**** INPUT DATA

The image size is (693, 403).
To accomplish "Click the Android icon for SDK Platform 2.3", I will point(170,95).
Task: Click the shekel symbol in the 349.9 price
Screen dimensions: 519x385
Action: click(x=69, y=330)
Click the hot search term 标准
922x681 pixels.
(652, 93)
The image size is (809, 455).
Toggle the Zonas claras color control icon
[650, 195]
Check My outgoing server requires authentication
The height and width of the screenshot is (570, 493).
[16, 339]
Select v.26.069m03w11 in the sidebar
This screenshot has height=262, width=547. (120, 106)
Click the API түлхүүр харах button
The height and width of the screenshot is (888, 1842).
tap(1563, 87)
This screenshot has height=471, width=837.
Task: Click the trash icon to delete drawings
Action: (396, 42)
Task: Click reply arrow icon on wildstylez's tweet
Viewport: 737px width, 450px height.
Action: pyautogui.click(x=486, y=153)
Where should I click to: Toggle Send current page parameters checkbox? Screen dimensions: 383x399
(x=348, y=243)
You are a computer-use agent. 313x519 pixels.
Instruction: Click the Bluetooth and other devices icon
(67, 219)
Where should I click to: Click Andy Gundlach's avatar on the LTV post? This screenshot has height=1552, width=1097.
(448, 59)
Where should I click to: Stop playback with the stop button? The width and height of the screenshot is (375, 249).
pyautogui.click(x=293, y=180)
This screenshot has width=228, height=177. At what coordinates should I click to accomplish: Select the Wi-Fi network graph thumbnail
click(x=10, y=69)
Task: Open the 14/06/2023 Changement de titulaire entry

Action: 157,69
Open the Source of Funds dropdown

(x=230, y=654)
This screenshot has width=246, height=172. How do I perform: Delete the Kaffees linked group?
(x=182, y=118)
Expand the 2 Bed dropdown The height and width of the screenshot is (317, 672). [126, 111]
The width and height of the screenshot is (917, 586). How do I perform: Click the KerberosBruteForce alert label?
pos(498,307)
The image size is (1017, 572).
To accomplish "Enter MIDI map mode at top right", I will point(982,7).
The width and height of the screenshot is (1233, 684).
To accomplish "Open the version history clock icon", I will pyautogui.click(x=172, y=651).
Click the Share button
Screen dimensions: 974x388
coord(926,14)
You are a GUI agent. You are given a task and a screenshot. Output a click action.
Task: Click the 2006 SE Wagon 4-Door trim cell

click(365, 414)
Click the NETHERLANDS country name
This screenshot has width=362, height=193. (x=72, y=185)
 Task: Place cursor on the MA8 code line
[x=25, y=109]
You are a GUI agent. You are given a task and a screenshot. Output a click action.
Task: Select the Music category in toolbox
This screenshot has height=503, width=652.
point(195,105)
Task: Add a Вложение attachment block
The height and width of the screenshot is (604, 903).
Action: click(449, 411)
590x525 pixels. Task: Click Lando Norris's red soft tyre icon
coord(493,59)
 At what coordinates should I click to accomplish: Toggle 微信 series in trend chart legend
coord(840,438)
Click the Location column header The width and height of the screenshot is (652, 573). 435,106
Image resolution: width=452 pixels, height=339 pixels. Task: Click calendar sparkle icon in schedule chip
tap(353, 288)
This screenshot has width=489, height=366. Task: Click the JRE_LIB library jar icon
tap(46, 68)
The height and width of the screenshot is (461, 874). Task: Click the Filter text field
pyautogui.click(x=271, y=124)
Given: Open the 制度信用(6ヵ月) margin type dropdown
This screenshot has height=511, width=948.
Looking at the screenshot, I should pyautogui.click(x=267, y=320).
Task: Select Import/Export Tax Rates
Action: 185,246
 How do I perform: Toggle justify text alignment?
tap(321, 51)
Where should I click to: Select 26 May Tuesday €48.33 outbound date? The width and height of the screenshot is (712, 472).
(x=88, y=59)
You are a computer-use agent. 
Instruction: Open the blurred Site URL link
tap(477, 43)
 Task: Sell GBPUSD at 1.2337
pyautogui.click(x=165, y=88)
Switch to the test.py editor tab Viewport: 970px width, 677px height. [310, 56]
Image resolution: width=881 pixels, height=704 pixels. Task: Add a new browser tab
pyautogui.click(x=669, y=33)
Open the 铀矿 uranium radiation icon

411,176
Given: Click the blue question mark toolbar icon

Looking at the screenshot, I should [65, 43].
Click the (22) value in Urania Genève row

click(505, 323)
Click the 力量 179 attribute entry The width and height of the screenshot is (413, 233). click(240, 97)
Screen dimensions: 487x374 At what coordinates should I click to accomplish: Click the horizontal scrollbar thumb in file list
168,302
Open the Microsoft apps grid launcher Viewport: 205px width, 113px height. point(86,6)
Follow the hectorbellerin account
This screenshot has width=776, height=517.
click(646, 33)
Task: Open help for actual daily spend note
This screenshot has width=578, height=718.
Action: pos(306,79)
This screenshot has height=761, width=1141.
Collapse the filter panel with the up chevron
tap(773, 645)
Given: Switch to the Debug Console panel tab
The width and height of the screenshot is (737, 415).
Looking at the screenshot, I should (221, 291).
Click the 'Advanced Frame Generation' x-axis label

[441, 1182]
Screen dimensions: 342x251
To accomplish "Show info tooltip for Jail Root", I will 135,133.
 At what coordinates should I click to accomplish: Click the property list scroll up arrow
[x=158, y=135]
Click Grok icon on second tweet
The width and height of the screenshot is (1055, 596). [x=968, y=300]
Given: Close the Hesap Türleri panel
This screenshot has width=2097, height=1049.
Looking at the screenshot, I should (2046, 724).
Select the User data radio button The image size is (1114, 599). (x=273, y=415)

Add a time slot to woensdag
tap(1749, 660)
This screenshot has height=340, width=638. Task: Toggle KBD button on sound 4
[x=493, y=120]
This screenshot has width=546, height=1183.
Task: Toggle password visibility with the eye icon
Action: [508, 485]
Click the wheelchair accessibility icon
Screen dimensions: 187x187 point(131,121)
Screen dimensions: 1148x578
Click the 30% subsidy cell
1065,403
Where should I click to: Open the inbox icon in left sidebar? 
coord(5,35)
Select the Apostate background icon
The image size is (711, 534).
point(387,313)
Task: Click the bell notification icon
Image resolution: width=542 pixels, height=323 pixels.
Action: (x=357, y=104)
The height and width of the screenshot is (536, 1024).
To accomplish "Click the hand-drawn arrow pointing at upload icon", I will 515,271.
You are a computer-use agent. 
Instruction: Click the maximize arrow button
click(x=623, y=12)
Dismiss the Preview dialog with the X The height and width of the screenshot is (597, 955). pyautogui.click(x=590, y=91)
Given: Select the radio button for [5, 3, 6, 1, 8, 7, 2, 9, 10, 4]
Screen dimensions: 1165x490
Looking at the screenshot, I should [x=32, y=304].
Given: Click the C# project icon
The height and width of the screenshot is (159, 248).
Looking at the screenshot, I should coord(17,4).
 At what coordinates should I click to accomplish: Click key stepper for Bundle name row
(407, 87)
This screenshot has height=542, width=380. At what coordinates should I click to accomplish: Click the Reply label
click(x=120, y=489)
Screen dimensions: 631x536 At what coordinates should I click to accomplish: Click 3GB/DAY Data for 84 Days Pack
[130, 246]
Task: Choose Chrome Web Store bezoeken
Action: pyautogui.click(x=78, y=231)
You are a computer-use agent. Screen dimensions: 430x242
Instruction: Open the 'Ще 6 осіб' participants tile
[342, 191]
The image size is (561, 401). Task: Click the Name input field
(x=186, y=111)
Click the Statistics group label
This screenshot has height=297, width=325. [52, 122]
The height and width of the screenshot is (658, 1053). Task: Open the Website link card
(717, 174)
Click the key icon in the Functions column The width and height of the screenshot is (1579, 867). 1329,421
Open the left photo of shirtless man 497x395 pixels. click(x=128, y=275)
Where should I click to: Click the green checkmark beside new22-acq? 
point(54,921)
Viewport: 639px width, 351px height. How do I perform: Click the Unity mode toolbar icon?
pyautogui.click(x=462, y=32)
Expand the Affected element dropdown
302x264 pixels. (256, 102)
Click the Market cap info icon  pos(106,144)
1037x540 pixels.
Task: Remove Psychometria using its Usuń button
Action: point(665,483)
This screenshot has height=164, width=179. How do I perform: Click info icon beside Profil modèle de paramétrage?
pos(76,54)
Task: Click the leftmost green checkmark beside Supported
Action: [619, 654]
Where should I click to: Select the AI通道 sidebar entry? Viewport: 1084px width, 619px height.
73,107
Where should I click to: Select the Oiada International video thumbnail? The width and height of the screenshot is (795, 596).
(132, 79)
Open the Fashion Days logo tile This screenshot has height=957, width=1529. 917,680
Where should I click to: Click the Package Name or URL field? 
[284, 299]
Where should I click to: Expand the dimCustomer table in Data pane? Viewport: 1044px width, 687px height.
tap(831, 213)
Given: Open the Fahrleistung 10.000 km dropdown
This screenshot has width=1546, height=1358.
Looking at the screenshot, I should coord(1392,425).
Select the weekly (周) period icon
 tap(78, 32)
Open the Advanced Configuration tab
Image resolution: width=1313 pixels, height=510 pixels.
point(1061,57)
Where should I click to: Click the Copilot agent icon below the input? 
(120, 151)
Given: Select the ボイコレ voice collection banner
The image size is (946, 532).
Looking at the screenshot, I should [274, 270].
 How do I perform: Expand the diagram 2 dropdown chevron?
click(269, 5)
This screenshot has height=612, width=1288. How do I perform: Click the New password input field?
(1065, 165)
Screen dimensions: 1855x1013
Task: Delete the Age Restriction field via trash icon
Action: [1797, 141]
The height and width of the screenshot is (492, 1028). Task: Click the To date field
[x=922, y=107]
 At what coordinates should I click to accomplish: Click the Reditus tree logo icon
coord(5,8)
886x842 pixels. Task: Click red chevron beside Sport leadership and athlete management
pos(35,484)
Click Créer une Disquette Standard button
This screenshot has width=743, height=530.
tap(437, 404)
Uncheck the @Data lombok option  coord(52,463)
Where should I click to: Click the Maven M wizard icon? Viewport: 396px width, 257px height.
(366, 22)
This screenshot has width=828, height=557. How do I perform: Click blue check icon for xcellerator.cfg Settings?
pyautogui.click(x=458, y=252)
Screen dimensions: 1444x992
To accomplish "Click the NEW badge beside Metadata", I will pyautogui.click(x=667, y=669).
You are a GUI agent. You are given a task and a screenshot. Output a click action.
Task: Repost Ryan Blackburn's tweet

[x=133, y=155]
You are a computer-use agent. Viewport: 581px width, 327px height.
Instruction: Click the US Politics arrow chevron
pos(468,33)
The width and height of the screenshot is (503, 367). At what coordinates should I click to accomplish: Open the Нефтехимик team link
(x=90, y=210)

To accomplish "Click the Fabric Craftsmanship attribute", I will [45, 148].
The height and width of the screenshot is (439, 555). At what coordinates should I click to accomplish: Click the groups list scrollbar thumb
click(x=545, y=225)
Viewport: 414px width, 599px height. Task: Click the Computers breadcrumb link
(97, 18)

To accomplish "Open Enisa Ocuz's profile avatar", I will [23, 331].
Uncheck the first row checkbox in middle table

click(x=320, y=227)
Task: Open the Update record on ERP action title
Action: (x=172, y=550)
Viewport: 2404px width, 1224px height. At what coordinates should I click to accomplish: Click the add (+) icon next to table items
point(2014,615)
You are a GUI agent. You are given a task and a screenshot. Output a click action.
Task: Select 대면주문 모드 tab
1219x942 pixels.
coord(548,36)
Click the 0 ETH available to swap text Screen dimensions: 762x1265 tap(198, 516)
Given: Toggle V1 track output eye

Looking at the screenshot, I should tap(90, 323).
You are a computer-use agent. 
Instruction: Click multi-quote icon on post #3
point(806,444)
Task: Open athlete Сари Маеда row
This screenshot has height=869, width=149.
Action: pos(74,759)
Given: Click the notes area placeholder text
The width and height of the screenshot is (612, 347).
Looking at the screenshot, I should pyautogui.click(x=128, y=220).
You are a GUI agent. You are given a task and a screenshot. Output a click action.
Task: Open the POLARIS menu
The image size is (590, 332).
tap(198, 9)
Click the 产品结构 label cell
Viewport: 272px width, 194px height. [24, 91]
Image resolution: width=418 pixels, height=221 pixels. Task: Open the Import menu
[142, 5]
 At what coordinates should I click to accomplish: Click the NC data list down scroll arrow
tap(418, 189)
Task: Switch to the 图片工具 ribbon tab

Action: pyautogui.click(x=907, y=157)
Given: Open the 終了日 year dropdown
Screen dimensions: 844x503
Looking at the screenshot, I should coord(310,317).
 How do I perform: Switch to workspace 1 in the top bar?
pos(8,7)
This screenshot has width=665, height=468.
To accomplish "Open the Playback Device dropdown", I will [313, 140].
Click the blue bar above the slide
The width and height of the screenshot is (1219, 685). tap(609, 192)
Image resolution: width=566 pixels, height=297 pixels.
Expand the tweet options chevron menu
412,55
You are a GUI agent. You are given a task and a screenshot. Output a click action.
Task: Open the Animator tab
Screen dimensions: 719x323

********

#### TASK GOAL:
Where a line of the entries above holds the word "column", return that line.

#### ANSWER TO THIS TASK:
Click the Location column header The width and height of the screenshot is (652, 573). 435,106
Click the key icon in the Functions column The width and height of the screenshot is (1579, 867). 1329,421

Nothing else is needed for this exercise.